▶ [TASK INSTRUCTIONS]:
Extract every line of the data below and reproduce each one verbatim, without any changes.

## BEGIN

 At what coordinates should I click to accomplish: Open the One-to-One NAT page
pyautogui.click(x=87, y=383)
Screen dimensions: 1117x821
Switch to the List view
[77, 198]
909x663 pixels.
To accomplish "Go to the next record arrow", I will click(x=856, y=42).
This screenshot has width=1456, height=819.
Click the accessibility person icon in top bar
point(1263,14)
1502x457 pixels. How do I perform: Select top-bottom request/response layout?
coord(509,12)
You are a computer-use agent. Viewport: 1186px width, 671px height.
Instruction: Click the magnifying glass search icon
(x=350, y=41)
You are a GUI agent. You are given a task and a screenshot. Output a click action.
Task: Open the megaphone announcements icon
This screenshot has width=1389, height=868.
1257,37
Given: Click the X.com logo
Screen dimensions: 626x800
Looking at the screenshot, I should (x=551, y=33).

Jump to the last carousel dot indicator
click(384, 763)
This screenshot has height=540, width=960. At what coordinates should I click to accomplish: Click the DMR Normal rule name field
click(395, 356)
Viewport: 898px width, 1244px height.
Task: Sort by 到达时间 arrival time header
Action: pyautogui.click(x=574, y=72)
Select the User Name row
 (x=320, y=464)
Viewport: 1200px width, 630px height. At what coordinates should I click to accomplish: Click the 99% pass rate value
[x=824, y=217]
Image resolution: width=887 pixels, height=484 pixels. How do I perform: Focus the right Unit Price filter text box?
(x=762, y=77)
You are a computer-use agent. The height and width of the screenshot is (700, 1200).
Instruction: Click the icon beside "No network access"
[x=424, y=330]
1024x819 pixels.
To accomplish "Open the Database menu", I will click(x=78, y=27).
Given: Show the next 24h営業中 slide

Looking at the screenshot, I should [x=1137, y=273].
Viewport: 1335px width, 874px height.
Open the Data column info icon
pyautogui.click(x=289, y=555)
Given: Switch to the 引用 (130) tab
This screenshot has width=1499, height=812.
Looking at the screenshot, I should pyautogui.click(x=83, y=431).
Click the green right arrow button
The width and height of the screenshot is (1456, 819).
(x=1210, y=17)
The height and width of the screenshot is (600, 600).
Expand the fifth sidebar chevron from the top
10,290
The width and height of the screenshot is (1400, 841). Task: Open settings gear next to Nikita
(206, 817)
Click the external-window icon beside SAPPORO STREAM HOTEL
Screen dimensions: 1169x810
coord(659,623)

## END

▶ [TASK ANSWER]:
 At what coordinates should I click to accomplish: Open the One-to-One NAT page
pyautogui.click(x=87, y=383)
Screen dimensions: 1117x821
Switch to the List view
[77, 198]
909x663 pixels.
To accomplish "Go to the next record arrow", I will click(x=856, y=42).
This screenshot has width=1456, height=819.
Click the accessibility person icon in top bar
point(1263,14)
1502x457 pixels. How do I perform: Select top-bottom request/response layout?
coord(509,12)
You are a computer-use agent. Viewport: 1186px width, 671px height.
Instruction: Click the magnifying glass search icon
(x=350, y=41)
You are a GUI agent. You are given a task and a screenshot. Output a click action.
Task: Open the megaphone announcements icon
This screenshot has width=1389, height=868.
1257,37
Given: Click the X.com logo
Screen dimensions: 626x800
Looking at the screenshot, I should (x=551, y=33).

Jump to the last carousel dot indicator
click(384, 763)
This screenshot has height=540, width=960. At what coordinates should I click to accomplish: Click the DMR Normal rule name field
click(395, 356)
Viewport: 898px width, 1244px height.
Task: Sort by 到达时间 arrival time header
Action: pyautogui.click(x=574, y=72)
Select the User Name row
 (x=320, y=464)
Viewport: 1200px width, 630px height. At what coordinates should I click to accomplish: Click the 99% pass rate value
[x=824, y=217]
Image resolution: width=887 pixels, height=484 pixels. How do I perform: Focus the right Unit Price filter text box?
(x=762, y=77)
You are a computer-use agent. The height and width of the screenshot is (700, 1200).
Instruction: Click the icon beside "No network access"
[x=424, y=330]
1024x819 pixels.
To accomplish "Open the Database menu", I will click(x=78, y=27).
Given: Show the next 24h営業中 slide

Looking at the screenshot, I should [x=1137, y=273].
Viewport: 1335px width, 874px height.
Open the Data column info icon
pyautogui.click(x=289, y=555)
Given: Switch to the 引用 (130) tab
This screenshot has width=1499, height=812.
Looking at the screenshot, I should pyautogui.click(x=83, y=431).
Click the green right arrow button
The width and height of the screenshot is (1456, 819).
(x=1210, y=17)
The height and width of the screenshot is (600, 600).
Expand the fifth sidebar chevron from the top
10,290
The width and height of the screenshot is (1400, 841). Task: Open settings gear next to Nikita
(206, 817)
Click the external-window icon beside SAPPORO STREAM HOTEL
Screen dimensions: 1169x810
coord(659,623)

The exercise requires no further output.